What makes a brand reliable is the coherency with which it displays its information across the media. A customer’s understanding of a brand would come from official manufacturing websites, retailer sites, discussions, social media and in-store experiences. But it doesn’t stop the minute a shopper leaves a store with a newly bought product. It goes beyond that. Merchants must continue their communication with customers through customer service support (especially troubleshooting issues), warranty programs, training videos, invaluable content, post-purchase emails, retargeting and remarketing, future discount/referral offers to loyal customers, loyalty programs, and social media reviews from existing customers.
Did you know that the majority of viewers will only click on a display ad or view if a discount offer is at play?
Beyond product packaging and creating enticing and creative ads, marketers should take charge of more channels, not just rely on ad spend and marketing. This means maintaining the company website, taking charge of customer service, making the consumer decision journey more coherent and easy to navigate, market research, video and content creation, and making sure that the customer feels valuable and rewarded, and that any of their queries and concerns will be attended to. This will enhance the enjoy/tell others stage of a customer’s decision journey. Try to find a gap in the consumer decision journey and fill it.
How have others done it? If you look at the Apple website, for instance, it is rich in highly informative and persuasive content, it boasts captivating and creative videos and tutorials, there are customer forums where clients can express concern, ask questions, interact with other buyers, provide product reviews and more. This creates a consistent and accurate community for the brand that remains with customers long after they bought a product.
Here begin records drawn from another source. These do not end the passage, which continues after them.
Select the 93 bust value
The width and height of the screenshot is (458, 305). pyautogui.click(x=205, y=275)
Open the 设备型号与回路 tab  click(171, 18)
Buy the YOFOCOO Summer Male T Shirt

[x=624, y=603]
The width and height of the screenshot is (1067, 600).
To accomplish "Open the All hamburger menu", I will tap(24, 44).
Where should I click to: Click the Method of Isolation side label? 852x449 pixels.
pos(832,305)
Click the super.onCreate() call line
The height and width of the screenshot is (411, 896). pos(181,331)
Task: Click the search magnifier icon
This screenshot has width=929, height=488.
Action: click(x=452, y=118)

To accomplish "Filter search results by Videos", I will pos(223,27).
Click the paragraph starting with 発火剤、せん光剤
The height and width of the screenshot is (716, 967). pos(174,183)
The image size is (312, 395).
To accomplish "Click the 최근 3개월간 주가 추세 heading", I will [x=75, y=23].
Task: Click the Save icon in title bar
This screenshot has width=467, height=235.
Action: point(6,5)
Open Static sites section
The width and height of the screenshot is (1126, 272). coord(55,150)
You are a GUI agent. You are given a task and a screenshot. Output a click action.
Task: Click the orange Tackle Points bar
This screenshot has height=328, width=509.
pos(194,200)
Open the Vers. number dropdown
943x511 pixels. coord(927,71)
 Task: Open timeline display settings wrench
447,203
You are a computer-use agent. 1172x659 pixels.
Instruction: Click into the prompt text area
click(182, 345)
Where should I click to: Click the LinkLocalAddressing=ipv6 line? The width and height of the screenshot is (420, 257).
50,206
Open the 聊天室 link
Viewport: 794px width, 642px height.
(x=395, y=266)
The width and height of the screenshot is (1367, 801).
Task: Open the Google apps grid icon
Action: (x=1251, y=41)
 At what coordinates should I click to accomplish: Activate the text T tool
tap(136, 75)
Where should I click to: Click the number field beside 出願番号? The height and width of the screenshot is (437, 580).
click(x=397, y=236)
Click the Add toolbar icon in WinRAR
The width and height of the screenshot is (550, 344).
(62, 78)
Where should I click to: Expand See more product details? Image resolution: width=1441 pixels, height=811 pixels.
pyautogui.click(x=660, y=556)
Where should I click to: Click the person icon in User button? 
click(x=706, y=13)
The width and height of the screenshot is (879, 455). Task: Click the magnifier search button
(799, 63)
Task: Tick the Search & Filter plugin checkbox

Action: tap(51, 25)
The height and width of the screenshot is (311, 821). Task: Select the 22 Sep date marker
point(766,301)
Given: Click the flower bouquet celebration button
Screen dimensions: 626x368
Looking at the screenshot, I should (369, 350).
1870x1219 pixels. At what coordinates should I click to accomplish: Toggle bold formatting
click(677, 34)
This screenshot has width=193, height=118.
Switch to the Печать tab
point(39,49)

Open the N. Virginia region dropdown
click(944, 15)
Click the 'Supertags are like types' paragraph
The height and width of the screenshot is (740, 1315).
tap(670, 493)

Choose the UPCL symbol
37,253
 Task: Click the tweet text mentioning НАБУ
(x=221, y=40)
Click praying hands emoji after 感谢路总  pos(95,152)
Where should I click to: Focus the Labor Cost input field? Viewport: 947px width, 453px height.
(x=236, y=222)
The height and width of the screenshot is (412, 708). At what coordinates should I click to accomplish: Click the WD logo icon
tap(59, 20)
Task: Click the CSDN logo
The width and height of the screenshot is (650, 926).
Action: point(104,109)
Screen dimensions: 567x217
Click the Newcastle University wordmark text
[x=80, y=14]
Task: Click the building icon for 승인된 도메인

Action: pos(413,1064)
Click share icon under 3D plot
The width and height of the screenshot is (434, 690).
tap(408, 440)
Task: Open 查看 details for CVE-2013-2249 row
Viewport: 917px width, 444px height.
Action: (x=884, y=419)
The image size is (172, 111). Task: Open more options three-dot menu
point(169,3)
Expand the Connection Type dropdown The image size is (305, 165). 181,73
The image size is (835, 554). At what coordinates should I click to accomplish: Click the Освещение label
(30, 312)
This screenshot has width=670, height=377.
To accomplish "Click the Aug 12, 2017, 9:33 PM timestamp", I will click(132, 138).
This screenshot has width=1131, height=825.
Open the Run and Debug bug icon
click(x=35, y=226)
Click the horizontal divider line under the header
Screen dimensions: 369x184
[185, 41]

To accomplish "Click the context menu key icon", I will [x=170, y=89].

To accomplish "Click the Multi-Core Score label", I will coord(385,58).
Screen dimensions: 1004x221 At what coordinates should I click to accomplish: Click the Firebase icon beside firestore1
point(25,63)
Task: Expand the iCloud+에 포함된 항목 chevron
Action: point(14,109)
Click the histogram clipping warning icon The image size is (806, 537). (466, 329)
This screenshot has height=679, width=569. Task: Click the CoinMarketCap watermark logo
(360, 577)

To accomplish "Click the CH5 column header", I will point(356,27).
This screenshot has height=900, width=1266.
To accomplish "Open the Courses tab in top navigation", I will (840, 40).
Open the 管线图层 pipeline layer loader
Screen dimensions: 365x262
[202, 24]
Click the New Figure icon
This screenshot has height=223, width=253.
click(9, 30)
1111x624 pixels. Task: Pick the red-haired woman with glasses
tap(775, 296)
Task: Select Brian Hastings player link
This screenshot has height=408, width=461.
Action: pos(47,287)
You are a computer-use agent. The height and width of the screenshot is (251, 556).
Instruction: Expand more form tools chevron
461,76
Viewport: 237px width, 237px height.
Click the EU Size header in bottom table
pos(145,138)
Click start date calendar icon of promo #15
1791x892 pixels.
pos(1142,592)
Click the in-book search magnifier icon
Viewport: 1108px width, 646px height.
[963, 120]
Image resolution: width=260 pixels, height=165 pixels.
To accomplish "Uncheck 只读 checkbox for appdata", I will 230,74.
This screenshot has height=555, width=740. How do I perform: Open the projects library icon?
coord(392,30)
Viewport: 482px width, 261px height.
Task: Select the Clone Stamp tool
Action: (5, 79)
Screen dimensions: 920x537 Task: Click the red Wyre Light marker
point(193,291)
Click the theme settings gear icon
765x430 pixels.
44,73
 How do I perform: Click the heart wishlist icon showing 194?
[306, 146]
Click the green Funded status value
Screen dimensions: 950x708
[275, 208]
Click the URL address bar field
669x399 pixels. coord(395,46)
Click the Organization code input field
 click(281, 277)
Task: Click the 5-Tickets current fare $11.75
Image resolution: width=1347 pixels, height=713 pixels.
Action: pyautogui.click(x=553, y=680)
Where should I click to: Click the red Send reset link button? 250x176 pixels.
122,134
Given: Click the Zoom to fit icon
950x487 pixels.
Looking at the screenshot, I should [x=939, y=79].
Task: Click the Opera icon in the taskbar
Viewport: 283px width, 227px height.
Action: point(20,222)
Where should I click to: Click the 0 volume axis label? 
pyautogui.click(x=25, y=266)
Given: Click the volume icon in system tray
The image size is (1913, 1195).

This customer decision journey is effortless and anyone would engage.
To wrap it all up, are display advertising platforms in need of a reformation or does the role of marketers need to change? Perhaps it’s a bit of both. AdWords and YouTube has yet to up their game in providing their clients with crucial information of who will see their ads and where their ads end up. Marketers may be shooting in the dark and spending a fortune on ad spend, trying to raise brand awareness and so on. But what is the point in spending so much and opting for the lazy option of allowing these advertising platforms to do the job for them? Maybe advertisers and marketers would be better off to spend quality time doing market research, answering and building on customer trust, loyalty and coherent brand awareness, enhancing their customer decision journey, and watching the joyous results of the enjoy/tell others stage, where the work of the marketers is done for them at literally no cost, but only human effort and interaction with their clients. The B2C relationships have changed dramatically due to the digital transformation of our time. No longer are customers walking out with a product, forgetting the very brand they bought from. Brands are big. Brands are powerful. And human communication in a digital age is the most powerful of all.